Tarefas =
A. Responda com base no artigo sobre as relações entre Brasil e Estados Unidos:
(i) Em que cidade aconteceu a recepção de líderes do G-20 em que Lula apresentou Dilma Rousseff a Barack Obama?
(ii) Que cargo ocupava Tim Geithner?
(iii) Em que cidade foi a reunião de ministros de finanças em que o Brasil não apoiou os EUA nem se alinhou automaticamente à China?
B. Liste todas as pessoas citadas pelo nome no corpo do artigo sobre as relações entre Brasil e Estados Unidos, sem contar a assinatura do autor.
C. Escreva a continuação do artigo sobre as relações entre Brasil e Estados Unidos a partir do ponto em que o texto termina.

Página =
▼▼▼

Parceria com interrogações

Assis Moreira  de Paris
Valor Econômico 



Em novembro do ano passado, quando o então presidente Luiz Inácio Lula da Silva apresentou a presidente eleita Dilma Rousseff a Barack Obama, numa recepção de líderes do G-20 em Seul, o ocupante da Casa Branca comentou, bem-humorado: "Finalmente, alguém da delegação brasileira não tem barba".
Na mesma noite, em outro local da capital sul-coreana, o ambiente era de alta tensão num jantar de ministros de finanças. O secretário americano do Tesouro, Tim Geithner, ouvia de cara amarrada a avalanche de críticas do brasileiro Guido Mantega e de outros ministros contra a frouxa política monetária dos Estados Unidos, acusada de derrubar o valor do dólar e jogar o custo do ajuste da economia americana sobre os parceiros. "Não vamos nos esquecer dessas críticas", reagiu Geithner em tom imperial.

Desde que Dilma assumiu o poder, os EUA já enviaram Geithner a Brasília para discutir politica cambial, e agora vai o próprio Obama. Para influentes interlocutores dos EUA, a percepção americana é de que Dilma ainda não definiu o continuísmo ou uma nova linha na politica externa, e Washington quer aproveitar o momento em que "o pau ainda não está torto" para criar um novo clima de confiança na relação bilateral. No entender desses interlocutores, os EUA acham que o novo governo está mais disposto a buscar sintonia de posições na cena internacional. Se isso é verdade ou não, provavelmente nem o novo governo sabe ainda.

O primeiro teste pode ser justamente sobre o Irã, que causou o estremecimento diplomático no fim do governo Lula. Todos na comunidade internacional querem saber qual será o voto do Brasil sobre uma resolução apresentada pelos EUA no Conselho de Direitos Humanos, para criação de um relator especial para o Irã, instrumento forte de monitoramento do regime de Ahmadinejad.

Washington sabe que, para o Brasil votar a favor, tem que haver uma pré-negociação bilateral. E quem ouve representantes dos dois lados agora só escuta menções a "dinâmica positiva" e "vontade de dialogar", de forma que o Brasil estaria inclinado a votar favoravelmente pela proposta americana.

No G-20, que se torna o diretório econômico do planeta, o Brasil tinha sido visto em Seul por parceiros como muito condescente com os chineses e mais incisivo em relação aos americanos. Mas agora certas nuances começam a aparecer.

Na reunião de ministros de finanças, em Paris, o Brasil não apoiou os EUA, mas não se alinhou automaticamente à China, como tampouco ficou claramente contra a insistência de Pequim em recusar taxa de câmbio como indicador de desequilíbrio na economia.

Guido Mantega expressou divergência com os EUA, notando que o problema persiste "porque os países avançados não conseguiram se recuperar da crise. E a melhor medida é um estimulo eficaz dos Estados Unidos e da União Europeia, que ajudaria a reduzir o desequilíbrio mundial".

▲▲▲

Dados brutos =
▼▼▼

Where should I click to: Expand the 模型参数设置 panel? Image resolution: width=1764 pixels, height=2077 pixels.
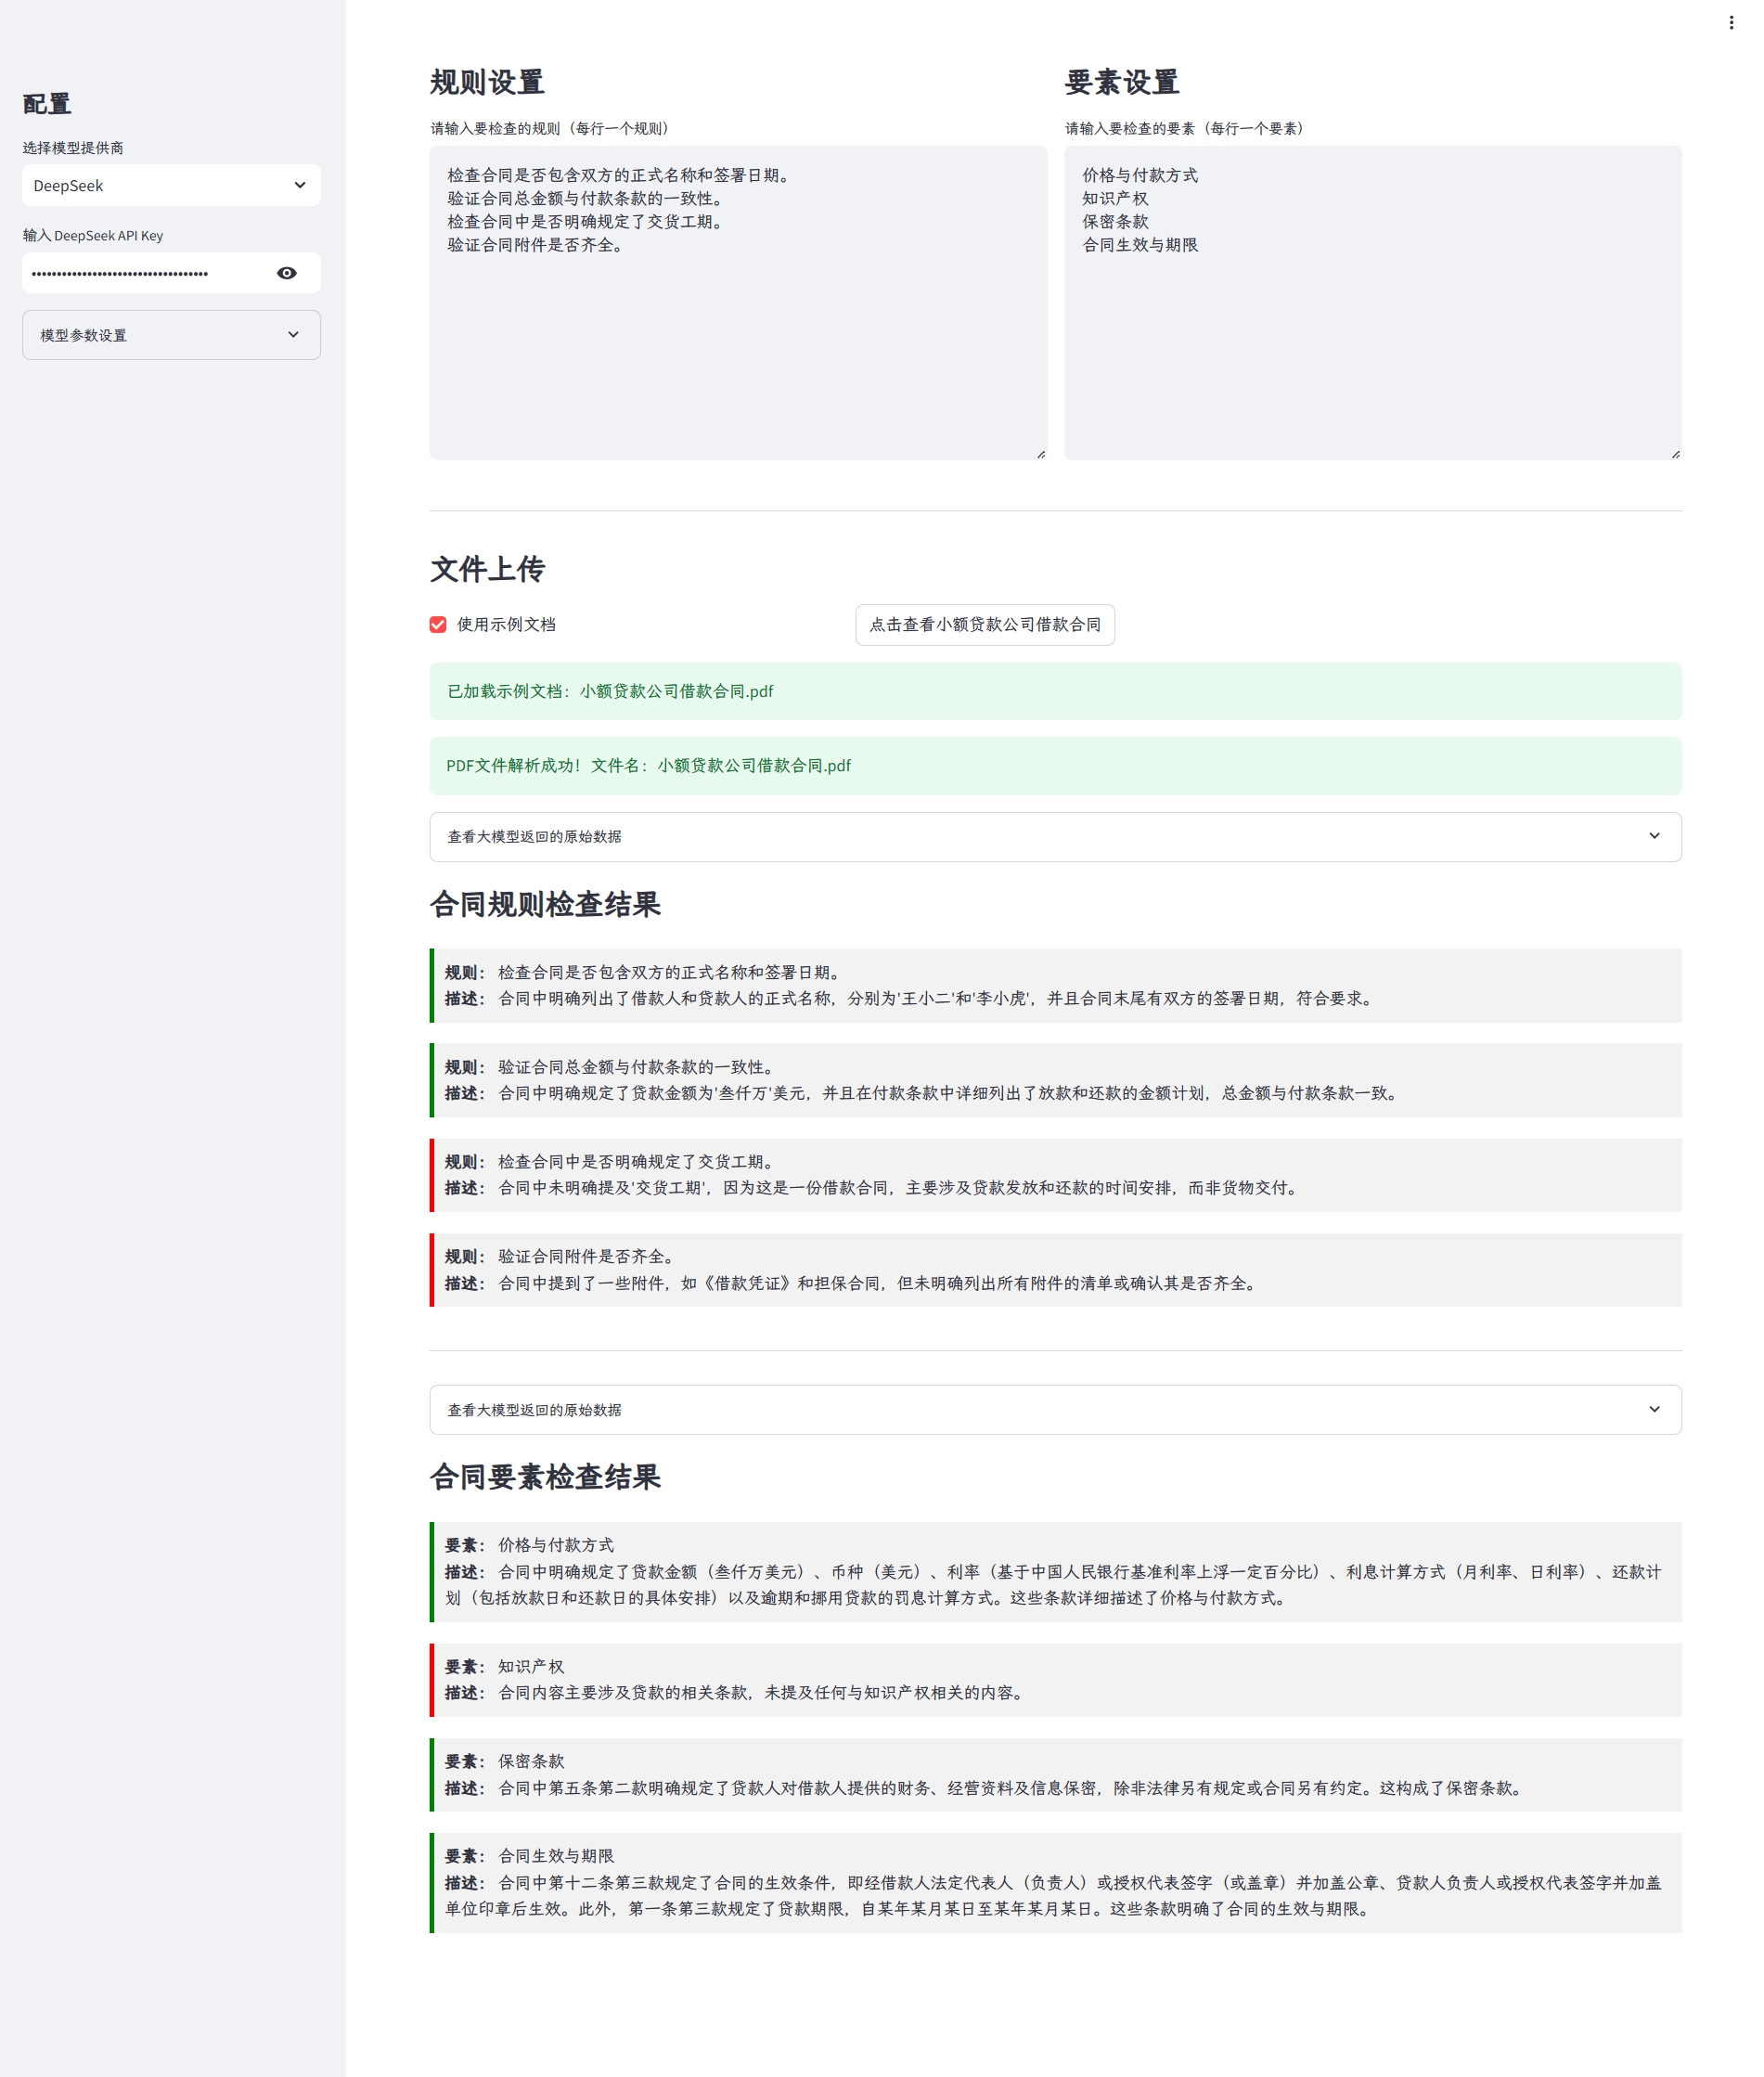[170, 335]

▲▲▲

Respostas esperadas =
A.
(i) Seul.
(ii) Secretário americano do Tesouro.
(iii) Paris.

B.
Luiz Inácio Lula da Silva
Dilma Rousseff
Barack Obama
Tim Geithner
Guido Mantega
Ahmadinejad

C.
Mas ele cobrou também da China que deixe sua moeda se valorizar. "Não há um único responsável, mas um conjunto de responsáveis pela situação atual do desalinhamento das moedas", afirmou.

Os americanos não creem em aliança sólida, fechada, do Brasil com a China, e sim em uma aliança de conveniência de grandes emergentes com interesses específicos muito diferentes. E Washington quer ampliar a cooperação triangular com o Brasil e terceiros países - por exemplo, na África - onde a presença chinesa é crescente.

Na área comercial multilateral, o diálogo entre Brasil e EUA é permanente, ainda mais na nova tentativa de concluir a Rodada Doha. O Brasil não é um "deal maker" na negociação global, mas os americanos sabem que o país é um "deal breaker" - não é suficiente, mas é necessário, para fechar um acordo. Em todo caso, mesmo se o Brasil atender a todas as demandas americanas de abertura de mercado para seus produtos, Doha ainda continuará dependendo de um compromisso entre os EUA e a China.

Um novo impulso na relação entre Brasília e Washington será facilitado pelo conhecimento do ministro das Relações Exteriores, Antônio Patriota, e pela postura positiva observada também do lado do assessor internacional de Dilma, Marco Aurélio Garcia.

Persiste, porém, a duvida sobre até que ponto os EUA estão realmente dispostos a admitir o Brasil colocando o pé no círculo central de poder na ordem mundial. Um dos "barbudos" do governo Lula, o ex-ministro das Relações Exteriores, Celso Amorim, que teve vários choques com os EUA, costumava contar uma conversa com alta autoridade americana. Depois de argumentar que um verdadeiro parceiro devia dizer "não" em certas situações, ele ouviu do americano o seguinte: "Pode ser, mas o que gostamos mesmo é dos amigos que dizem "sim"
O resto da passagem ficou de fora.